Em resposta à ala conservadora, há internautas que se revoltam contra o país e sua hipocrisia: “Brasil, o país mais careta, arcaico, conservador hipócrita que pode existir. Deve ser por influência da Igreja Católica, apesar de achar que o Papa atual é menos conservador que nossa sociedade hipócrita. Sociedade que condena tudo em público e faz mais orgias do que os liberais na sua mente ou até nas escondidas. Parabéns Geisy, apesar desses que tem (sic) medo de sexo, eles serão os principais leitores de sua obra de arte. Continuem no eterno papai-mamãe, é bom também.” Está valendo! (Ah! O destaque ao “obra de arte” é de minha autoria.)

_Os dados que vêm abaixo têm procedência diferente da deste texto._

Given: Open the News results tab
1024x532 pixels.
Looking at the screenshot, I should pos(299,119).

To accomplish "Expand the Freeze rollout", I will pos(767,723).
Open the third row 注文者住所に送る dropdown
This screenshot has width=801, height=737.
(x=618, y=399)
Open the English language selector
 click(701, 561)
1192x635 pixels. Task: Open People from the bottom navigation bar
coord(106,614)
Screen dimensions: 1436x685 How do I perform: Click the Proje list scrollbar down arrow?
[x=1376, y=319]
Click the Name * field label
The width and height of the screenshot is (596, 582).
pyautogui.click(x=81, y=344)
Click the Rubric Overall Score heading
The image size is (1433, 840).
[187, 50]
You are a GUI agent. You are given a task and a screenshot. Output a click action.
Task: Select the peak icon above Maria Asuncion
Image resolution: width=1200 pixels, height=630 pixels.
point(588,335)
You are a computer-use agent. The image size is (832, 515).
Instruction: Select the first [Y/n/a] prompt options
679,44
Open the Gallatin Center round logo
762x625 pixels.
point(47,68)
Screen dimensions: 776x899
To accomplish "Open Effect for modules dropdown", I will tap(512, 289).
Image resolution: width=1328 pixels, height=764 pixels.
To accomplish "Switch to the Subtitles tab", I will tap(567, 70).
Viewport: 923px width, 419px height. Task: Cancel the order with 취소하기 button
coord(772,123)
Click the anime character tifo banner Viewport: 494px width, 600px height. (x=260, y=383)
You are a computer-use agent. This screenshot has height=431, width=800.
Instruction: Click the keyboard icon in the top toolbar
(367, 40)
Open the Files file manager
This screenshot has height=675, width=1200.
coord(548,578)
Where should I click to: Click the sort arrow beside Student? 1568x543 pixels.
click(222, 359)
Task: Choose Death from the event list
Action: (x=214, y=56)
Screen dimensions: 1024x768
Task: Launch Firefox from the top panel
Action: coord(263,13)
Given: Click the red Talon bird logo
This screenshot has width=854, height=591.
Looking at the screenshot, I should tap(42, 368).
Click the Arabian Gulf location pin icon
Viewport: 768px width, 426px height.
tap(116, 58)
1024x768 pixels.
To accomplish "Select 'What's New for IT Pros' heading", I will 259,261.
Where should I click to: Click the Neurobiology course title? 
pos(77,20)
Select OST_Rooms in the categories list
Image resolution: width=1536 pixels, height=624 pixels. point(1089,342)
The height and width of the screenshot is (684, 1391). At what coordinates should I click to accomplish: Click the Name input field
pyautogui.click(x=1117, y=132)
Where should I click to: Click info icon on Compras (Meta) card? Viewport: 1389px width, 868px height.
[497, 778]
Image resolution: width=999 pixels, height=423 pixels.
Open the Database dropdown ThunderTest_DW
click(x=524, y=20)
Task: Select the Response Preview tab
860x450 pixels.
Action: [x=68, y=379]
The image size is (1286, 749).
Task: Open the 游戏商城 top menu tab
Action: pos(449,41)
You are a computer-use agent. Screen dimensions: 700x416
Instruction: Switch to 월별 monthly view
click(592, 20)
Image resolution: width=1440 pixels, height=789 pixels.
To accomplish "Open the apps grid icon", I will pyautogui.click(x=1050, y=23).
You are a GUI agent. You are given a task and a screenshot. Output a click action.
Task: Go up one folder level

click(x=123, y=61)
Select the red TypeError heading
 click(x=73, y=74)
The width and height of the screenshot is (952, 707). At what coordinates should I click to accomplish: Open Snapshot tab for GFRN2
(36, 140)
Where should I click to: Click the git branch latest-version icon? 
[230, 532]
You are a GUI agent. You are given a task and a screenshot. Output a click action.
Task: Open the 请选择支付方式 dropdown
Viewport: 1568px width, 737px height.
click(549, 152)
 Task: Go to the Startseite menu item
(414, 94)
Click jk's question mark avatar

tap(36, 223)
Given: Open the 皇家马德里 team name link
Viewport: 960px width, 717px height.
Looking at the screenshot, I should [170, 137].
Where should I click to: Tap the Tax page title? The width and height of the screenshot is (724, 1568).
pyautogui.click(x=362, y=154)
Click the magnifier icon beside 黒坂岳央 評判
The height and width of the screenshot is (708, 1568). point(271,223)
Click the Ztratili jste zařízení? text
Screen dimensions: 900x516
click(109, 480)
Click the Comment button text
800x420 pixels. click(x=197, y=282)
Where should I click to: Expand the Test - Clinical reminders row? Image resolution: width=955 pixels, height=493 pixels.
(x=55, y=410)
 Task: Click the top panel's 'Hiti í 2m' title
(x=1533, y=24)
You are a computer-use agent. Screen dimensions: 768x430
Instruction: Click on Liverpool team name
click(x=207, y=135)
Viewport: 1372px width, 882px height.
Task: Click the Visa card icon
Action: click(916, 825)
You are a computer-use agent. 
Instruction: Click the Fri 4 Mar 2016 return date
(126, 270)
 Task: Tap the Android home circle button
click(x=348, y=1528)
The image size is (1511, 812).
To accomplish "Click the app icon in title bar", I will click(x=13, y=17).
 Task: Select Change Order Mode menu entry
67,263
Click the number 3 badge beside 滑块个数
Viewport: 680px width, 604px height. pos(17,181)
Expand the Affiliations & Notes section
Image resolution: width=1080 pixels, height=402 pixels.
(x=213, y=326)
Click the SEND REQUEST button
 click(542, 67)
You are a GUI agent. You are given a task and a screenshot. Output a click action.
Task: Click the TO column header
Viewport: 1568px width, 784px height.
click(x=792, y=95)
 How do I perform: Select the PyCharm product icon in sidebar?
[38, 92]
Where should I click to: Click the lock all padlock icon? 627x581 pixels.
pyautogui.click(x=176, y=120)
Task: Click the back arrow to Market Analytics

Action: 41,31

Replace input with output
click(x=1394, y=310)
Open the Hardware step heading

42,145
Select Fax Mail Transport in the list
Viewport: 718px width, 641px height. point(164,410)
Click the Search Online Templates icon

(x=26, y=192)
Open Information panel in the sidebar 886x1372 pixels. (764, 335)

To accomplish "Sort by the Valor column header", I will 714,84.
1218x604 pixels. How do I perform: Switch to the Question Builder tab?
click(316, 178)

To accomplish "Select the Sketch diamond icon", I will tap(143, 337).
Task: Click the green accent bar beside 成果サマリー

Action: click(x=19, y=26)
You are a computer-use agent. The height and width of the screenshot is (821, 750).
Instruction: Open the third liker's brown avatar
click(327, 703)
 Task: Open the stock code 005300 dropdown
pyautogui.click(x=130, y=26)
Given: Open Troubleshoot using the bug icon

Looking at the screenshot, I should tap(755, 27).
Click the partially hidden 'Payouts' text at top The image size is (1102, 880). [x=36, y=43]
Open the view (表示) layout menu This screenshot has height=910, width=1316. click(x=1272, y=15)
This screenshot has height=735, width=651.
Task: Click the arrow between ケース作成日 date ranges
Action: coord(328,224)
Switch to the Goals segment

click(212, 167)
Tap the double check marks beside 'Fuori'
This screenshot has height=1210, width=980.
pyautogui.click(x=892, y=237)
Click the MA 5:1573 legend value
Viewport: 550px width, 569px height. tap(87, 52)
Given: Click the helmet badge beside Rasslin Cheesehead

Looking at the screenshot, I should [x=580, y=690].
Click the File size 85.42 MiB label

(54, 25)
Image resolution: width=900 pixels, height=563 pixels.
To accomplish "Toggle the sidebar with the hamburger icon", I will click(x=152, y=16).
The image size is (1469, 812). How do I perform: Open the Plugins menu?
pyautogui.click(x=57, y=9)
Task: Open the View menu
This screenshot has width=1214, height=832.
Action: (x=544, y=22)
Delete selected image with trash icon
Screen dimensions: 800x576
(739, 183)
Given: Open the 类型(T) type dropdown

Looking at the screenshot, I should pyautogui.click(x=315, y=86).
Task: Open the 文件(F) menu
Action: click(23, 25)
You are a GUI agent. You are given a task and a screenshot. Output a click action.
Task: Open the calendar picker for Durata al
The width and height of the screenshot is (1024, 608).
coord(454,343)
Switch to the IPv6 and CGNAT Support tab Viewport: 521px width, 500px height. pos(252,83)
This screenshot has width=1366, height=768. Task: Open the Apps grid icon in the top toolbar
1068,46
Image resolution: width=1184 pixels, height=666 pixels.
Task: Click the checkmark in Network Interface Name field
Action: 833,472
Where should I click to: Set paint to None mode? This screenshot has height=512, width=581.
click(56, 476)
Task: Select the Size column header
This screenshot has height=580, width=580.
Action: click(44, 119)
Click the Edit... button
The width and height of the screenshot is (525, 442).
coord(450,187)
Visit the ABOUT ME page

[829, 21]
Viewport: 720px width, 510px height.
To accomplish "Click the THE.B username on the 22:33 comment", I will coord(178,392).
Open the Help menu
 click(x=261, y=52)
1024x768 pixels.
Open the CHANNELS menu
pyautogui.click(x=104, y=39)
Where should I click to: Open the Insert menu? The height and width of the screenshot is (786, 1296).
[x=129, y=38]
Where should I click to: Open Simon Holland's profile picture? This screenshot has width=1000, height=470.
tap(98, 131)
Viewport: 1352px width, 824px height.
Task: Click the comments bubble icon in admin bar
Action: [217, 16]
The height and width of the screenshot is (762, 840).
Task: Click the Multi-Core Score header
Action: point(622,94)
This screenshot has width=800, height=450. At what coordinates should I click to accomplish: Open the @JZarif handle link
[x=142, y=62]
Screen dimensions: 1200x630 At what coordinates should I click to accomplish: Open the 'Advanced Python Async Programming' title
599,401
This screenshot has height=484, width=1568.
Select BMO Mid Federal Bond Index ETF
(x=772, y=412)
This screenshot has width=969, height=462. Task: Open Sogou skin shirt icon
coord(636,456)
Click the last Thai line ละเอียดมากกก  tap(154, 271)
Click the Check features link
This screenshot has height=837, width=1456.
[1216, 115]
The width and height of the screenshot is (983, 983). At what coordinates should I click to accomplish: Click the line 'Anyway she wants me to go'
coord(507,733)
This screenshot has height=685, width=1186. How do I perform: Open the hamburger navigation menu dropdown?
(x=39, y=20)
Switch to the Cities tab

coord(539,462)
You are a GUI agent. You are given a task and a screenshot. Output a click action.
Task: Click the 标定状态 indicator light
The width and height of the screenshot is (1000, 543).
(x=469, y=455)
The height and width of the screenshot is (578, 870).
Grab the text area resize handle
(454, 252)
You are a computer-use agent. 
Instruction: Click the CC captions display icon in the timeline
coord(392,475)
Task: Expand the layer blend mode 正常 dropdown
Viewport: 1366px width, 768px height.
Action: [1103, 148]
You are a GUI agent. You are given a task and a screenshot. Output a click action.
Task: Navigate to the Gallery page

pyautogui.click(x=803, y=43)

Como tratei das coincidências, volto a uma obra sem surubas, shitakis, sushis ou sashimis: Boêmios, de Dan Franck, em que o autor olha para a Paris do início do século XX revelando o quotidiano de figuras como Picasso, Alfred Jarry, Modigliani, Braque, Matisse, Breton, Max Jacob, Apollinaire, Aragon e tantos outros que não mostraram a bunda, mas, extravagantes, “organizavam festas inusitadas, puxavam o revólver e provocavam o burguês de mil maneiras”.
A quarta capa do livro de Franck traz o seguinte entrecho: “A obra está além dos problemas da ordem e dos costumes. Antes de qualquer outra coisa, o artista produz obras de arte. Picasso pode se vestir como quiser. Alfred Jarry pode puxar a arma tantas vezes quanto desejar (e ele o fez), Breton e Aragon podem ameaçar aqueles que desprezam, todas essas bravatas pouco significam se comparadas aos caminhos que eles traçaram. A arte moderna nasceu das mãos desses sublimes provocadores. De 1900 a 1930, eles não se contentaram apenas em levar essa vida de artistas que os tornou detestáveis para alguns e que muitos outros invejaram: acima de tudo, eles inventaram a linguagem do século.”
Eis porque não se deve julgar, odiar ou invejar Geyse ou Anitta. Nesse começo de século XXI elas estão a inventar uma nova linguagem em que a bunda fala, escreve e canta, coisa que nem Jarry, Picasso ou Modiagliani conseguiram. E isso, leitor, convenhamos, não é pouca coisa!